= ASSIGNMENT =
Entries follow. Give back exactly the lines starting at the one containing "The image size is (765, 478)." and ending at the one containing "Given: Increase page", and no other lines.

**** SOURCE DATA ****

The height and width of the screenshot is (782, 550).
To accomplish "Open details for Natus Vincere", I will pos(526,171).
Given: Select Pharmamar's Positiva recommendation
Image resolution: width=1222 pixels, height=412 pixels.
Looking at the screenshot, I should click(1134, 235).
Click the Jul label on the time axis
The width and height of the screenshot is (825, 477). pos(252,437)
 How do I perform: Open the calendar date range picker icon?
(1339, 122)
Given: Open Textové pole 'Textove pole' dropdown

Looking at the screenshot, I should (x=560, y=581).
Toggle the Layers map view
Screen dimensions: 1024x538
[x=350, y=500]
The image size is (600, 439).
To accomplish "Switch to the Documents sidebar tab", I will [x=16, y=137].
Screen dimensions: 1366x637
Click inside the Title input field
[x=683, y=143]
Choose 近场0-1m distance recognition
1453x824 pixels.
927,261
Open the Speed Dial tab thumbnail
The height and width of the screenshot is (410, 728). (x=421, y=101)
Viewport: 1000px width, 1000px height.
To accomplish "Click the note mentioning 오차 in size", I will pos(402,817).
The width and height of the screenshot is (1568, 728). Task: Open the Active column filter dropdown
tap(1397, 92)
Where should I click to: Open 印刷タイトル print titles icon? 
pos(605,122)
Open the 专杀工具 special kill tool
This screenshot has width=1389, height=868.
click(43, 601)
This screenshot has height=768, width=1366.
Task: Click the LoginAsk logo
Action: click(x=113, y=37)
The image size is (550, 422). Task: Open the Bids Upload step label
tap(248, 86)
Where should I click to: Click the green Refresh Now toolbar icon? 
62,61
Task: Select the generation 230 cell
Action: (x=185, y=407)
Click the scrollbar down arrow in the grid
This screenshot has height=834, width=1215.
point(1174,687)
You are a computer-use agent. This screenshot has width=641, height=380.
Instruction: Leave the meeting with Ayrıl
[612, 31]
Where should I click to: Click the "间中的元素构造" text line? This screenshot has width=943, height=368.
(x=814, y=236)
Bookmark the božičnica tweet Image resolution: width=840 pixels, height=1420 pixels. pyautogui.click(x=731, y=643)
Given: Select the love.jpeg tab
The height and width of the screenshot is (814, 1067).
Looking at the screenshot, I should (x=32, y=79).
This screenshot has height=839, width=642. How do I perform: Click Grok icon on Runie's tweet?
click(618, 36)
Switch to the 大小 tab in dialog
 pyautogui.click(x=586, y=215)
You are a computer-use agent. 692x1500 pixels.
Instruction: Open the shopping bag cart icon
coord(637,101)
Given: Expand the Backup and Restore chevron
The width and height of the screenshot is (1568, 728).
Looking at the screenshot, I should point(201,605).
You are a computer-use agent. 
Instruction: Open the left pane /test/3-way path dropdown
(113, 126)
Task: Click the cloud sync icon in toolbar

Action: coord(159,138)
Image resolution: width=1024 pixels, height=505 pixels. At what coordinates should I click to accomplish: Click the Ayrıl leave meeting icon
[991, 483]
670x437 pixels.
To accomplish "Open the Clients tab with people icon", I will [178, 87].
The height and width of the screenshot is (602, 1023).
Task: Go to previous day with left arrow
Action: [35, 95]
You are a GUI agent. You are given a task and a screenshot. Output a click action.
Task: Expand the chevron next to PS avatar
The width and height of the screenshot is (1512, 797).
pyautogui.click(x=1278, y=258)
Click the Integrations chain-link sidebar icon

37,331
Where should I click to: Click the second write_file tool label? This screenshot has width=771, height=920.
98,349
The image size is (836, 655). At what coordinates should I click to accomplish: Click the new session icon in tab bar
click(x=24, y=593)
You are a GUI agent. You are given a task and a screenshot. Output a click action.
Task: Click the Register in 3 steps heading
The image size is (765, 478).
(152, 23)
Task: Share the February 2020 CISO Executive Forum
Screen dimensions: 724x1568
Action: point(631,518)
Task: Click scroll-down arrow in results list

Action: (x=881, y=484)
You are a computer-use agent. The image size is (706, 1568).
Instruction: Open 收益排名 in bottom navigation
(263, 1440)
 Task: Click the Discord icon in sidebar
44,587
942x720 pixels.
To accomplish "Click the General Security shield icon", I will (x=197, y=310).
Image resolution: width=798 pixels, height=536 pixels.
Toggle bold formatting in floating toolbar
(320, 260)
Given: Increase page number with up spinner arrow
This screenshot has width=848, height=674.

****

= ANSWER TO THIS EXERCISE =
The image size is (765, 478).
(152, 23)
Task: Share the February 2020 CISO Executive Forum
Screen dimensions: 724x1568
Action: point(631,518)
Task: Click scroll-down arrow in results list

Action: (x=881, y=484)
You are a computer-use agent. The image size is (706, 1568).
Instruction: Open 收益排名 in bottom navigation
(263, 1440)
 Task: Click the Discord icon in sidebar
44,587
942x720 pixels.
To accomplish "Click the General Security shield icon", I will (x=197, y=310).
Image resolution: width=798 pixels, height=536 pixels.
Toggle bold formatting in floating toolbar
(320, 260)
Given: Increase page number with up spinner arrow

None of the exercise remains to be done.